Every head was down when the explosion came. Branches and pieces of tree trunk were whirled upward, and the air became populated with deadly bumble bees and humming birds, for such is the sound that the shell splinters make. When I essayed our shell hole afterward, I couldn't fathom how five of us had managed to accommodate ourselves in it, but in the rush of necessity, no difficulty had been found.
Passing from the woods forward, one by one, over a bald field, we skirted a village that was being heavily shelled, and reached a trench on the side of the hill in direct view of the German positions. The enemy partially occupied the ruined village of Cantigny not eight hundred yards away, but our glasses were unable to pick up the trace of a single person in the débris. French shells, arriving endlessly in the village, shot geysers of dust and wreckage skyward. It was from this village, several days later, that our infantry patrols brought in several prisoners, all of whom were suffering from shell shock. But our men in the village opposite underwent the same treatment at the hands of the German artillery.
It was true of this sector that what corresponded to the infantry front line was a much safer place to be in than in the reserve positions, or about the gun pits in villages or along roads in our back area. Front line activity was something of minor consideration, as both sides seemed to have greater interests at other points and, in addition to that, the men of both sides were busy digging trenches and shelters. There were numerous machine gun posts which swept with lead the indeterminate region between the lines, and at night, patrols from both sides explored as far as possible the holdings of the other side.
Returning to the battalion headquarters that night by a route apparently as popular to German artillery as was the one we used in the forenoon, we found a telephone switchboard in full operation in the sub-cellar, and mess headquarters established in a clean kitchen above the ground. Food was served in the kitchen and we noticed that one door had suffered some damage which had caused it to be boarded up and that the plaster ceiling of the room was full of fresh holes and rents in a dozen places. At every shock to the earth, a little stream of oats would come through the holes from the attic above. These falling down on the officer's neck in the midst of a meal, would have no effect other than causing him to call for his helmet to ward off the cereal rain.
We learned more about the sinister meaning of that broken door and the ceiling holes when it became necessary later in the evening to move mess to a safer location. The kitchen was located just thirty yards back of the town cross roads and an unhealthy percentage of German shells that missed the intersection caused too much interruption in our cook's work.

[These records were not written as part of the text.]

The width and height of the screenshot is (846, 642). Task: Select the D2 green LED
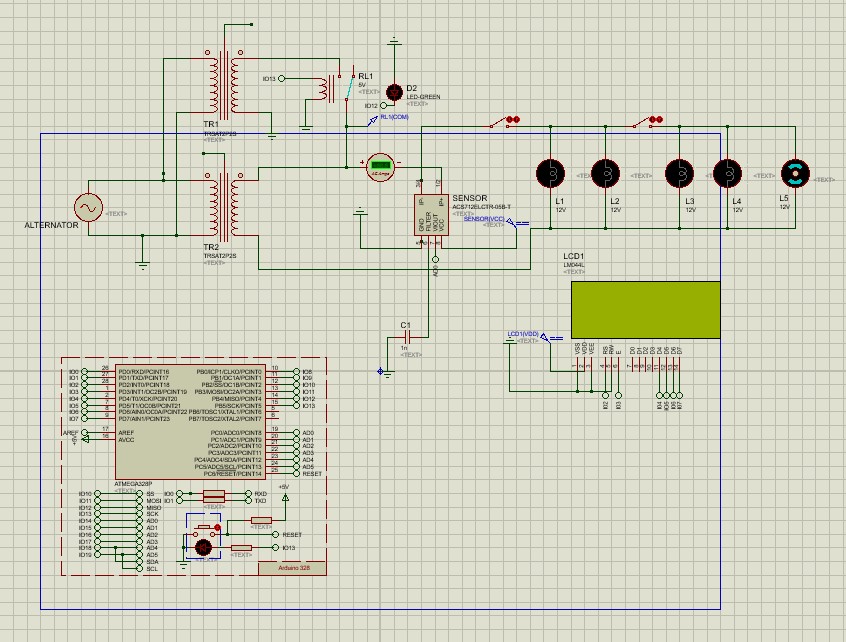pos(394,91)
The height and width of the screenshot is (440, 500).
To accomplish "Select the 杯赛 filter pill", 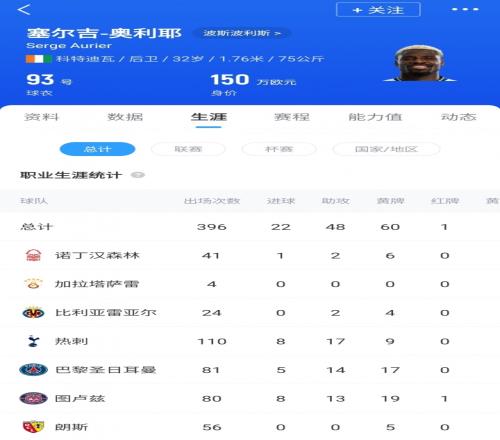I will coord(279,149).
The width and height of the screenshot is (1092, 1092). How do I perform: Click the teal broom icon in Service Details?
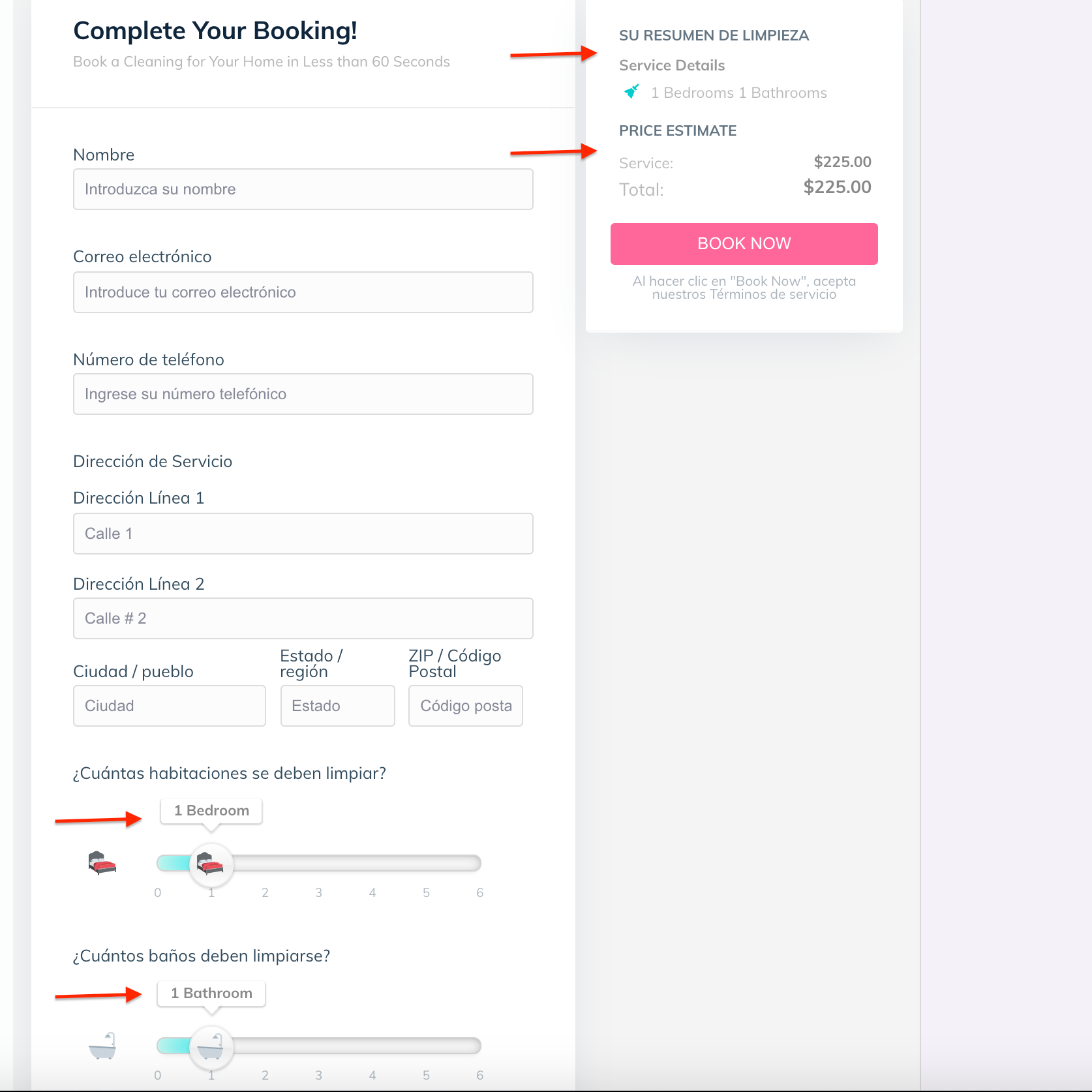pyautogui.click(x=631, y=91)
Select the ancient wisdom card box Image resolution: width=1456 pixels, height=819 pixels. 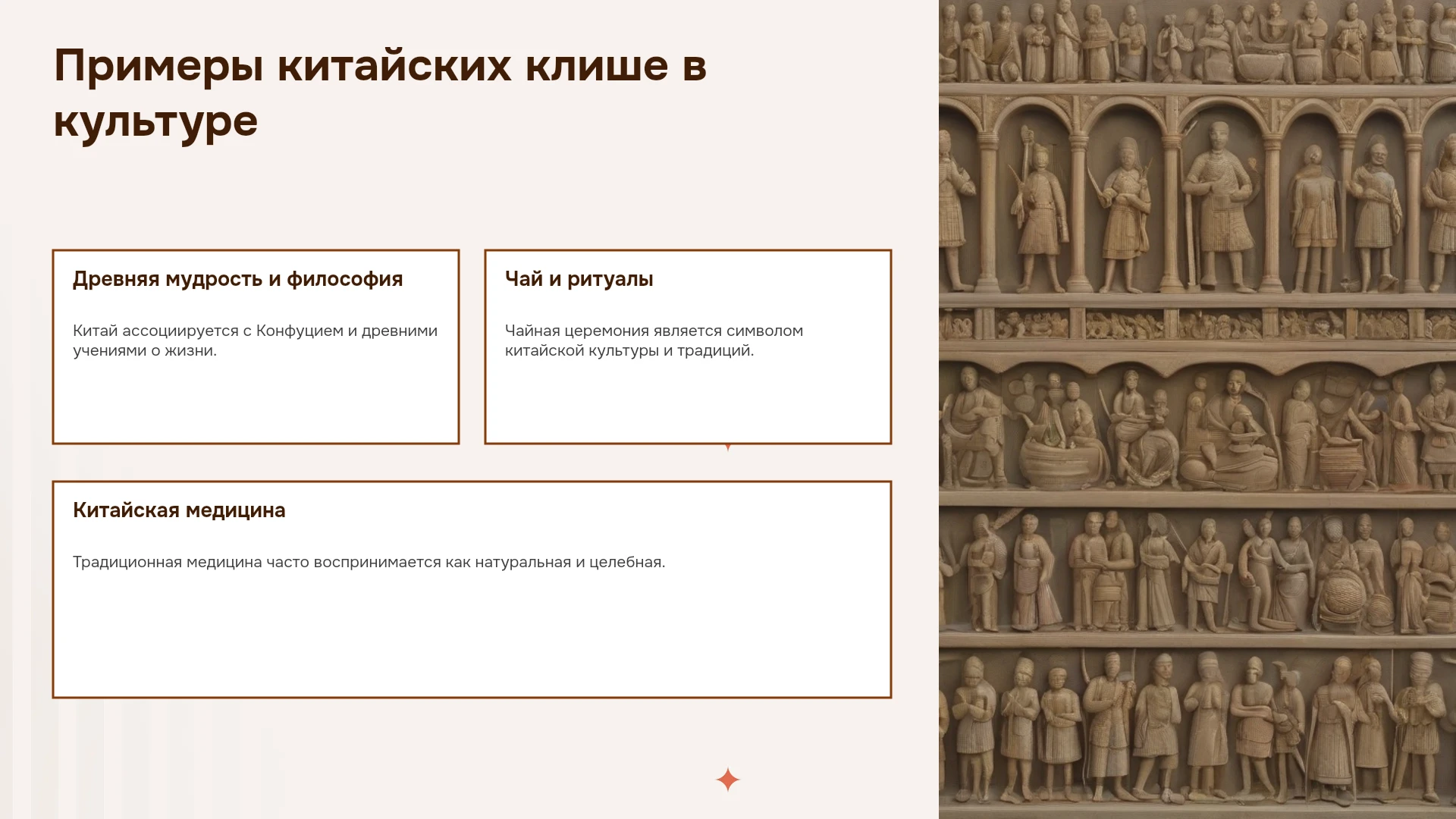pos(256,347)
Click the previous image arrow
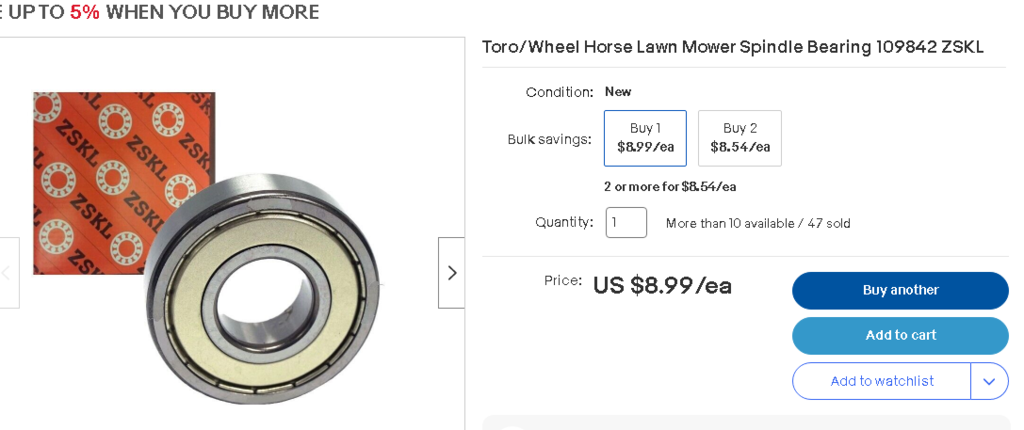1024x430 pixels. [8, 272]
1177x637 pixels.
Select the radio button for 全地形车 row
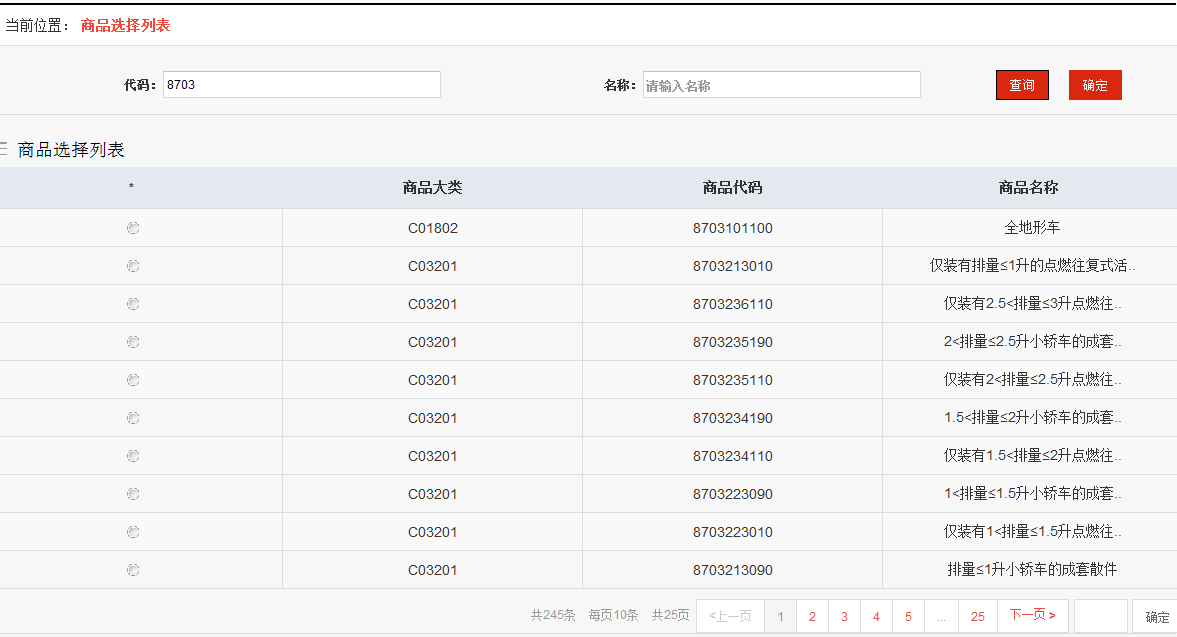pyautogui.click(x=133, y=227)
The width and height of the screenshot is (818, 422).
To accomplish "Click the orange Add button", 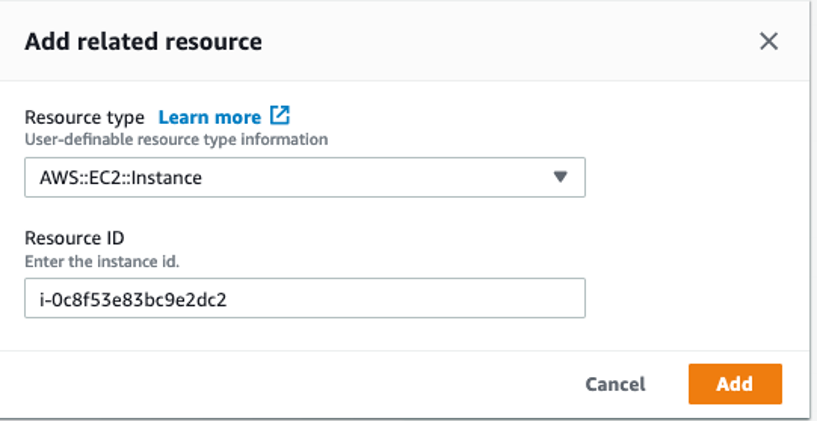I will pos(734,384).
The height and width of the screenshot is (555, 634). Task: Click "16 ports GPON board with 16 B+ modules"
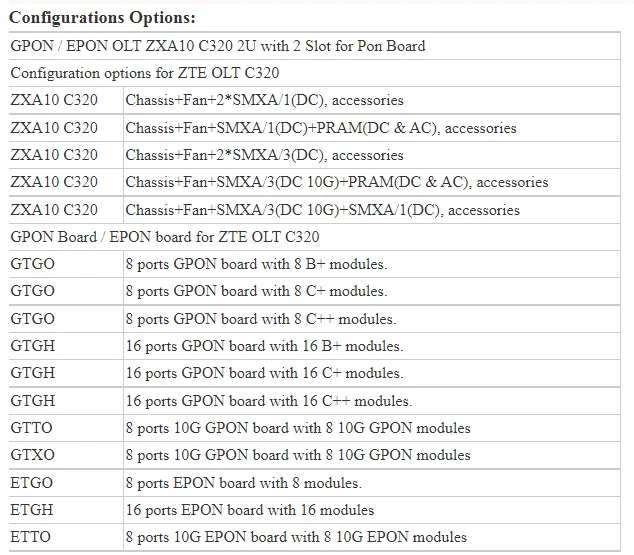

We found that the mess room was vacant by reason of the fact that it had become too unpleasant for French officers, who had relinquished it the day before. We followed their suite and were not surprised when an infantry battalion mess followed us into the kitchen and just one day later, to the hour, followed us out of it.
Lying on the floor in that chalk cellar that night and listening to the pound of arriving shells on nearby cross roads and battery positions, we estimated how long it would be before this little village would be completely levelled to the ground. Already gables were disappearing from houses, sturdy chimneys were toppling and stone walls were showing jagged gaps. One whole wall of the village school had crumbled before one blast, so that now the wooden desks and benches of the pupils and their books and papers were exposed to view from the street. On the blackboard was a penmanship model which read:
"Let no day pass without having saved something."